お釈迦さまがお悟りを開いて最初にお説きになった教えは十二因縁といわれ、苦の原因となる根本を明らかにされました。それは執着(とらわれ)・欲望・無明(無知)が六根(眼耳鼻舌身意)を使って生ずるのであると説かれました。四法印という教えには、この世の中はすべて無常(変化するもの)である、そして実在しているように見えるが実は永遠のものは何ひとつないということであるとも説かれています。諸行無常、諸法無我、涅槃寂静、一切皆空という教えがそれです。
お釈迦さまはこの悟りによってあらゆる苦の根源を断つことができただけではなく、この世のなかの実相はもちろん、三世(過去・現在・未来)にわたる因果を明らかにされました。即ちお釈迦さまは実は久遠の昔から覚者であったことを明かされたのです。それが法華経の寿量品に説かれています。お釈迦さまの願いはすべての者を自分と同じ仏に成すことであるとお仰せになりました。お釈迦さまと同じようになるための基本的な6つの修行なのです。お彼岸の期間はそのために定めてあり、一年に一番良い季節の3月と9月、暦では昼と夜とがちょうど半ばにある日を彼岸会としたのでしょう。
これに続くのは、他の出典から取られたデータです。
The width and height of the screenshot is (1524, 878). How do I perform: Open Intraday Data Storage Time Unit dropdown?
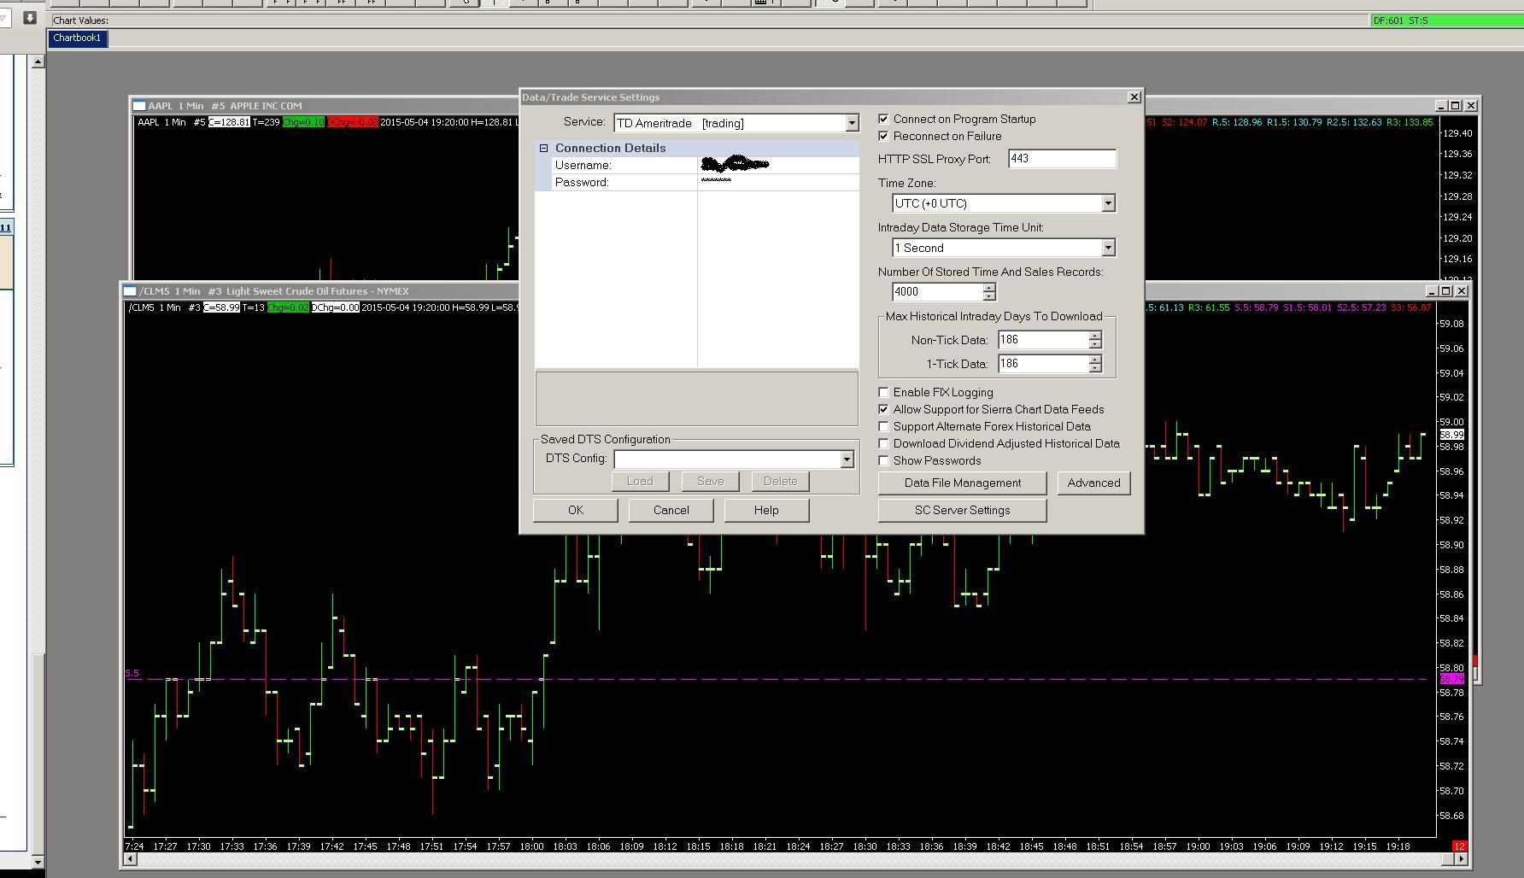1108,249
もっともこれは日本独特の彼岸会の解釈ですが、古くから用いられてきました。全国的にお彼岸ですからこの日ばかりはお寺へお参りしたりお墓参りをして、ご先祖へ報恩感謝の誠をささげ、自身の心の修行も怠りなくするというのが大切なのです。
世界中のみんながお釈迦さまのような人になれば、戦争も起こらないでしょうし、家庭も安穏でしょう。お釈迦さまはそれを浄土といわれ彼岸(悟りの世界)といわれたのです。誰も彼もみんなで彼岸を実現するように精進いたしましょう。今日はお彼岸の入り9月の20日です。